Mundo investe 33 vezes mais destruindo a natureza do que preservando, revela relatório
A perda de biodiversidade está entre as ameaças mais sérias aos negócios, mas a realidade distorcida é que parte das empresas ainda acha mais lucrativo degradar do que proteger.
Em 2023, o mundo investiu US$ 7,3 trilhões em atividades com impactos diretamente negativos na natureza, enquanto apenas US$ 220 bilhões foram direcionados à conservação e restauração da biodiversidade.
O desequilíbrio alarmante representa um investimento 33 vezes maior na "destruição" do que na preservação e foi revelado por um relatório inédito da Plataforma Intergovernamental sobre Biodiversidade e Serviços Ecossistêmicos (IPBES), aprovado por representantes de mais de 150 governos nesta segunda-feira, 9.
O levantamento fruto de um trabalho longo de três anos por 79 especialistas de 35 países, traz uma mensagem ao setor privado: empresas podem liderar a mudança transformadora necessária ou "arriscar extinção tanto de espécies na natureza, mas potencialmente também a sua", segundo Matt Jones, coautor do estudo.
Dos US$ 7,3 trilhões com impactos negativos, US$ 4,9 trilhões vieram de finanças privadas e US$ 2,4 trilhões de subsídios públicos ambientalmente prejudiciais. Em contraste, os US$ 220 bilhões destinados à biodiversidade representam apenas 3% dos fundos públicos.
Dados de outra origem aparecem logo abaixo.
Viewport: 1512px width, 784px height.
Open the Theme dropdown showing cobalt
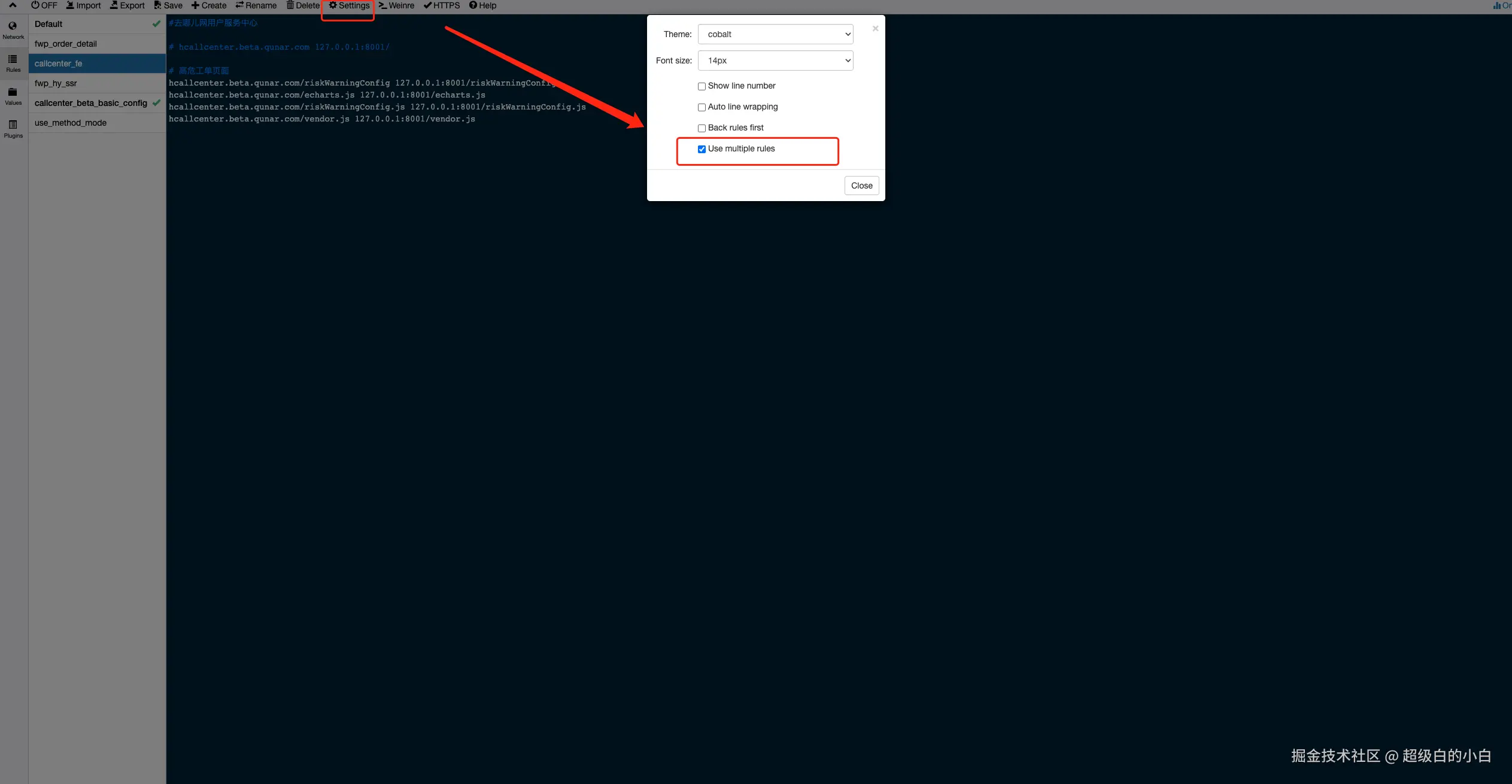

Outro dado mostra que menos de 1% das companhias que reportam publicamente seus impactos ESG mencionam seus impactos na natureza.
Paradoxalmente, até as companhias que parecem distantes do meio ambiente dependem, direta ou indiretamente, de insumos materiais, regulação de condições ambientais e climáticas — como mitigação de eventos extremos e abastecimento de água — e contribuições não materiais, como espaços para turismo, recreação e educação.
E a lacuna de transparência se estende ao setor financeiro: uma pesquisa recente com instituições financeiras representando 30% da capitalização de mercado global identificou que as três principais barreiras para maior adoção de avaliação e gestão de riscos relacionados à natureza são acesso a dados e modelos confiáveis, além de projeções.
"Muitas vezes, as empresas gastam mais tempo tentando decifrar estruturas complexas e concorrentes para conformidade e relatórios do que tomando ações significativas", destacou Stephen Polasky, coautor do estudo.
Para o executivo, o que é mais poderoso dos novos dados é ajudar a decifrar quais métodos, métricas e ferramentas políticas são apropriadas para o escopo do negócio.
Quem paga a conta da destruição?
O desenvolvimento industrial ameaça 60% das terras indígenas ao redor do mundo, e um quarto de todos os territórios de povos originários está sob alta pressão de exploração de recursos. Ainda segundo o estudo, estas comunidades mais vulneráveis se encontram marginalizadas na tomada de decisões.
Desde 1992, houve um aumento médio de 100% per capita no capital produzido pelo ser humano, enquanto os estoques de capital natural foram reduzidos em 40%.
Entre 1820 e 2022, a economia global cresceu de US$ 1,18 trilhão para US$ 130,11 trilhões (em dólares de 2011), mas esse crescimento ocorreu às custas de imensa perda de biodiversidade, que agora representa um risco sistêmico crítico para a economia, estabilidade financeira e bem-estar humano.
De acordo com o pesquisador Polasky, degradar pode parecer lucrativo no curto prazo, mas impactos em múltiplos negócios podem ter efeitos cumulativos, levando a pontos de inflexão ecológicos a nível global.
O relatório também deixa claro que as condições atuais nas quais as empresas operam nem sempre são compatíveis com um futuro justo e sustentável e propõe mais de 100 ações concretas.
Os pesquisadores ressaltam que o objetivo é ser uma contribuição vital aos esforços de empresas, governos, atores financeiros e toda a sociedade para cumprir as metas do Marco Global de Biodiversidade de Kunming-Montreal, os Objetivos de Desenvolvimento Sustentável (ODS) e limitar o aquecimento global a 1.5ºC conforme o estabelecido pelo histórico Acordo de Paris.
Inger Andersen, diretora executiva do Programa das Nações Unidas para o Meio Ambiente (PNUMA), destacou que "ao identificar riscos antecipadamente, podemos ajudar a prevenir custos crescentes como o preços mais altos de alimentos, aumento de prêmios de seguro e instabilidade econômica, que afetam famílias e comunidades em todo o mundo", concluiu.